The NATO 3 were in court today to continue the discovery process. Their attorneys from the People’s Law Office and the National Lawyers Guild are still seeking the evidence needed to properly defend their clients and today Judge Thaddeus Wilson ruled on a number of discovery requests made by the defense. The state has continued to stall delivering necessary documents needed by the defendants in the lead up to their trial in September.
The broad contested issue between attorneys for the NATO 3 and prosecutors is to what extent the investigative materials on the NATO 3 have to do with the broader Chicago Police Department investigation into Occupy Chicago, the Woodlawn Clinic occupation and other activist groups in the city. Defense lawyers argued that, because their clients were exposed to undercover agents infiltrating these political movements, all material in the police’s active and systematic surveillance of these movements is relevant to their view of the case. Additionally, the defense has argued that there is clear evidence establishing the involvement of federal law enforcement agencies that have not been divulged. The state has already been compelled to seek discovery information from the Department of Homeland Security and the Secret Service. Thus, the general debate today was over how much the state would reveal about the surveillance of Occupy Chicago by the CPD and whether or not they had adequately informed the defense of federal involvement in the case.
On the other side of the aisle, the state alleges that all relevant information regarding the broad surveillance and infiltration of Occupy Chicago and the involvement of federal law enforcement has been handed over to the defendants. While the state acknowledges the existence of a long-term investigation of Occupy Chicago, they claim that this information does not relate to the specific investigation of the NATO 3 (Occupy activists) and thus, unless the defense can concretely prove otherwise, the evidence will not be given to defense lawyers. It is clear that the CPD and potentially other law enforcement entities were spying on Occupy Chicago months before the NATO summit.
The defense attorneys have also received internal Chicago police documents referencing a First Amendment Worksheet number on the broader investigation. This document justified the ongoing investigation into Occupy. However, the state continued to make the claim that this information was irrelevant.
Judge Wilson generally ruled in favor of the state, finding that they had fulfilled their discovery requirements except on a few key issues and repeatedly held that if the defense could not make specific connections between the surveillance of the NATO 3 and the broader Occupy Chicago investigation, this evidence would not be offered into discovery. He did, however, direct the prosecution to hand over the First Amendment Worksheet as well as the names of police officers working underneath that number.

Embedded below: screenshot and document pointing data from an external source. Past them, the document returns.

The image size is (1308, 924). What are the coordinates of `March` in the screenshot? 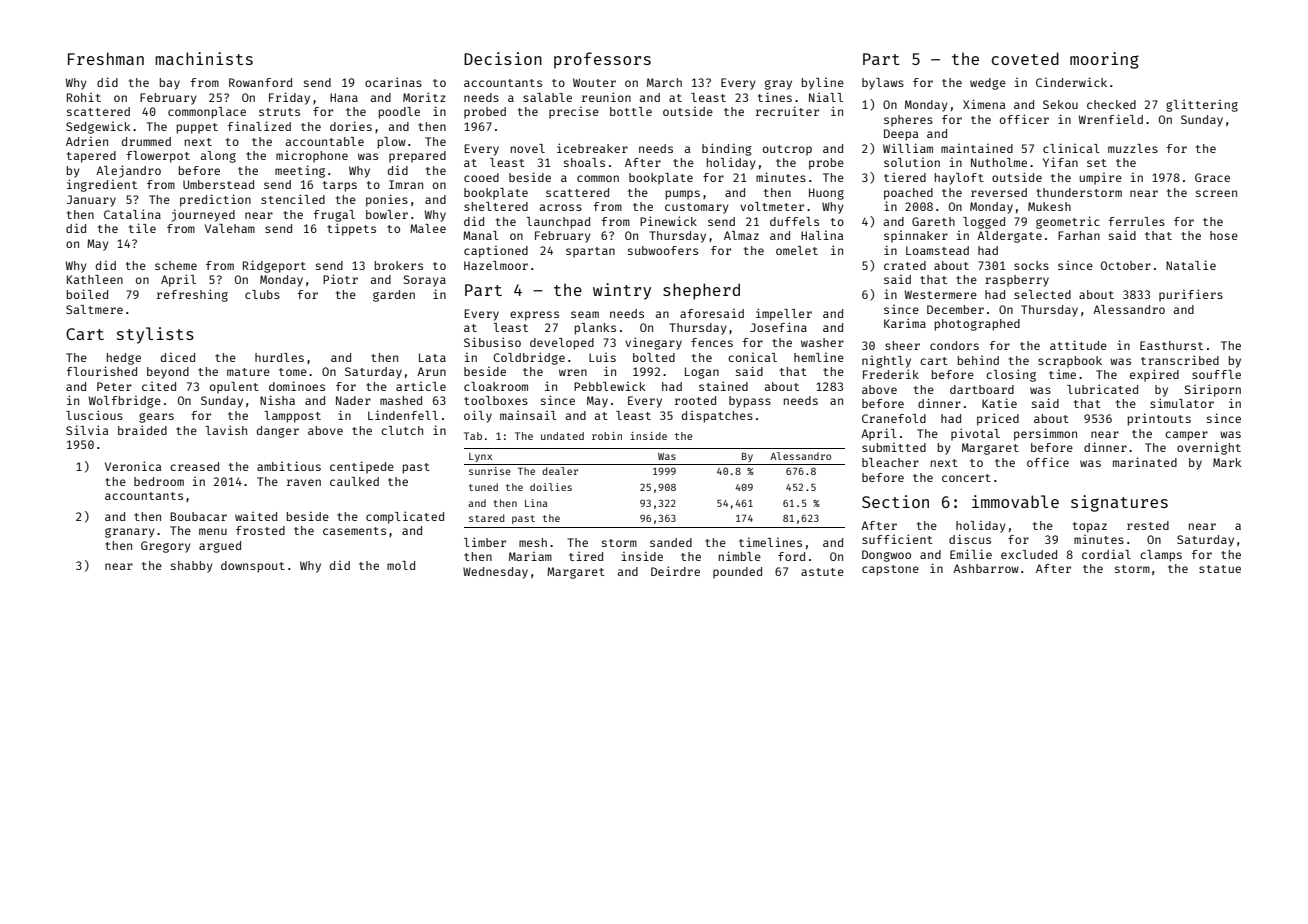 It's located at (664, 82).
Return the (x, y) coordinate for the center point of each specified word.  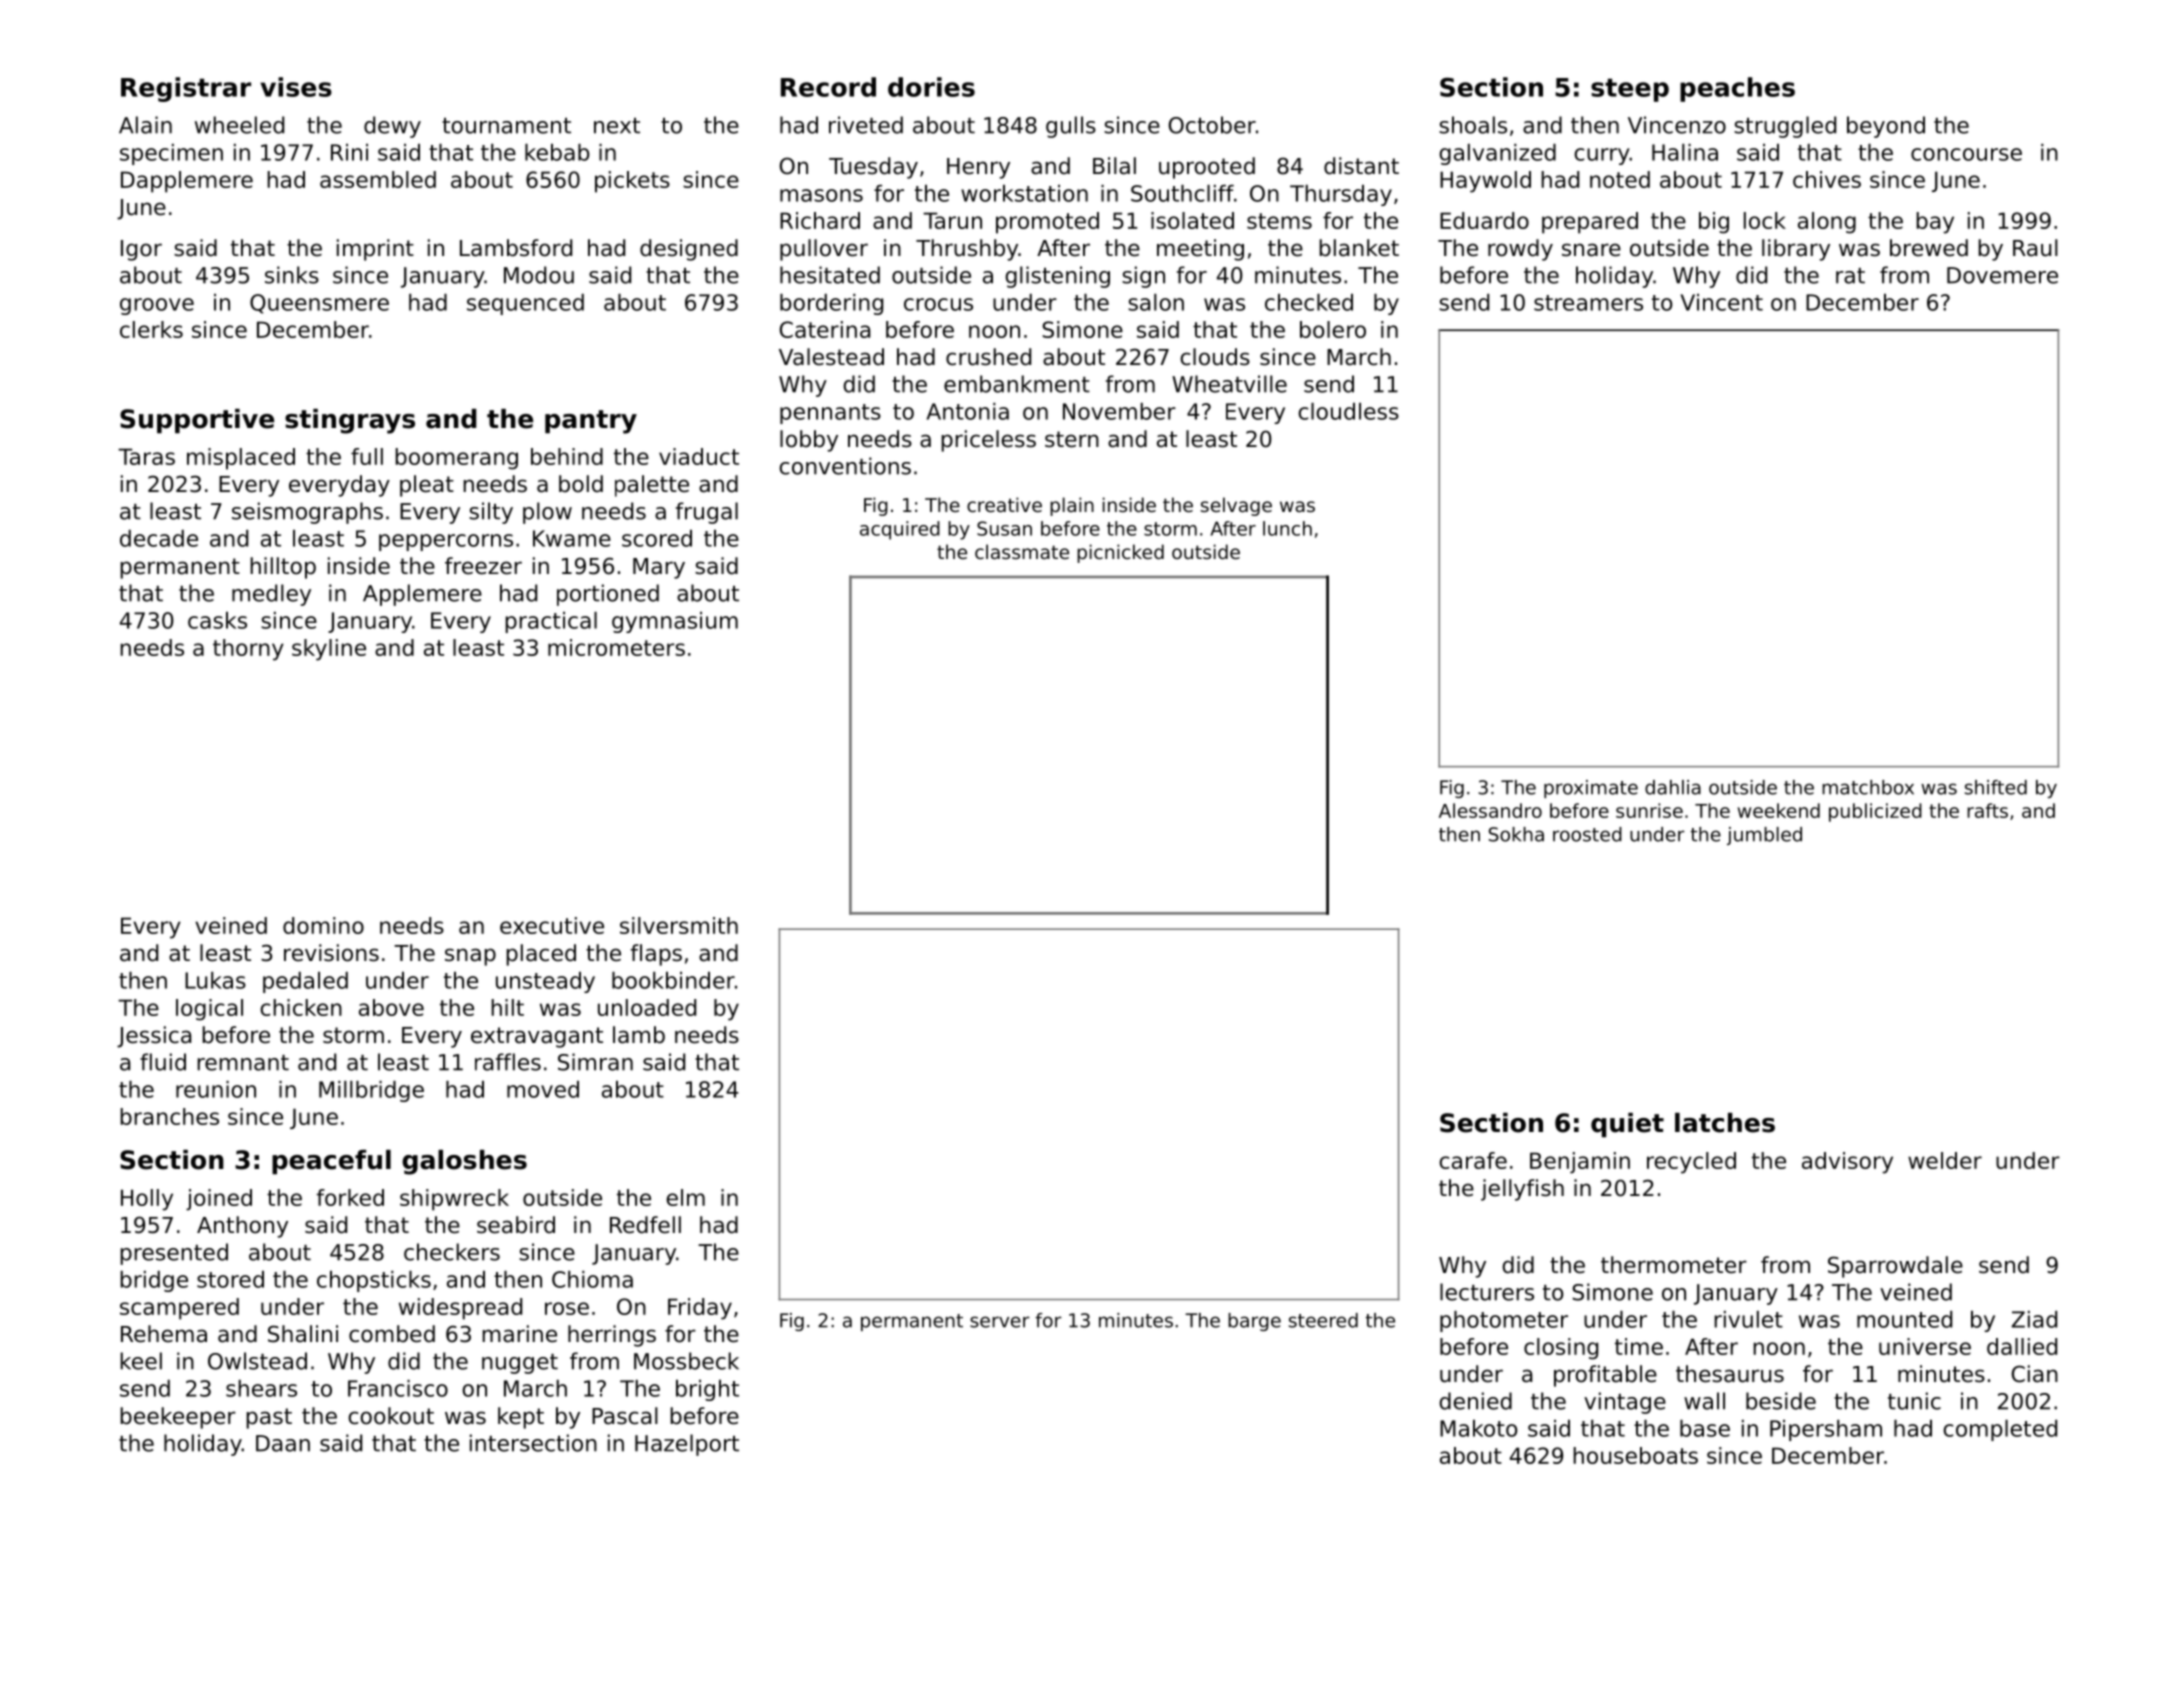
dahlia (1673, 787)
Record (828, 87)
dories (931, 87)
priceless (988, 441)
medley (271, 595)
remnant (243, 1063)
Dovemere (2002, 275)
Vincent (1721, 302)
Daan (283, 1443)
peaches (1737, 89)
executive (552, 925)
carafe (1473, 1160)
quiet (1627, 1125)
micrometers (616, 647)
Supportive (197, 421)
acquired (900, 530)
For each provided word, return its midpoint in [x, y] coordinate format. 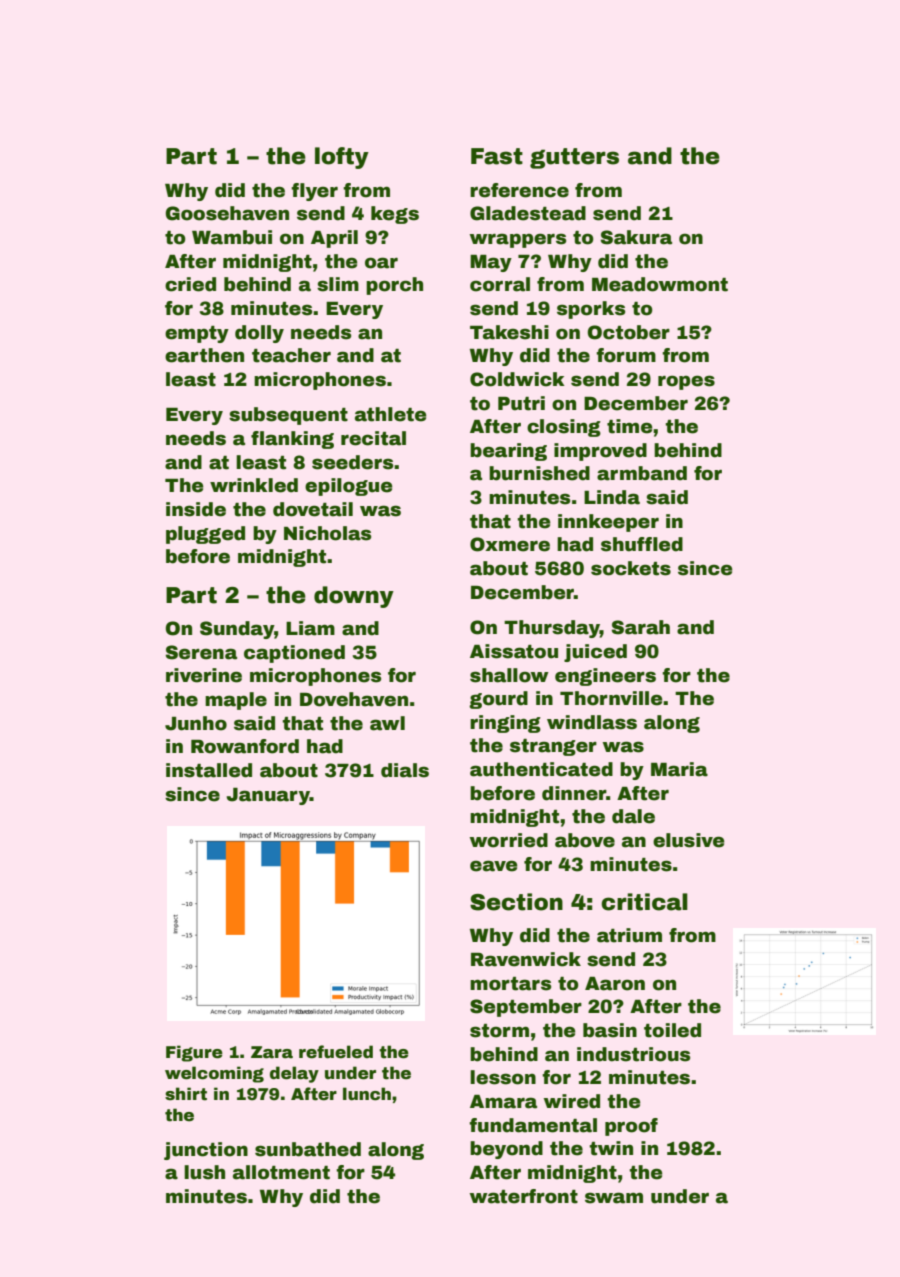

It was also revealed that police officers involved in the police surveillance operation personally deleted multiple text messages related to the case and had gone so far as to destroy the phones used in this operation, all actions which Wilson himself said “might be problematic.” Wilson ordered the prosecutors to investigate and retrieve all text messages, phone numbers, and time logs of text exchanges that are still available.
Another contested issue was the third undercover police officer who had not been identified in earlier documents. The defense team repeatedly argued for more information on Patrick Lee-Palmer, the third police infiltrator who posed as a street medic to spy on organizations across the city. The state was directed to release documentation regarding this third undercover and his involvement in several key dates leading up to the Bridgeport arrests.
The judge also commented on the substantial lack of documentation contained in the state’s case in comparison to average criminal investigations. For example, the state delivered only 2 General Progress Reports (GPRs) to the defense from the Chicago Police Department. The judge remarked that an average investigation involves around 6 or 7 GPRs whereas the state had handed over only two. The judge also seemed to doubt the representation of the case by the prosecutors who allege that the undercover informants met two of the defendants at a party after the May Day march in 2012 at random without the guidance of prior surveillance by outside law enforcement agencies. Wilson commented on this theory of events by saying it would give the defense “wide latitude in cross-examination.”
Finally, the prosecutor’s office filed a motion against two defense attorneys in the case claiming they had committed a breach of rules immediately after the raids and detention of the three activists. The state alleges that it was NLG lawyers who leaked the images of undercover police officers Mohmet Nguyen (“Mo”) and Nadia Chikko (“Gloves/Nadia”) and that the NLG website had broken rules of conduct by publishing these images on their website. Both attorneys denied being the source of the images being leaked and argued that to attack them for postings on the NLG website was “guilt by association.”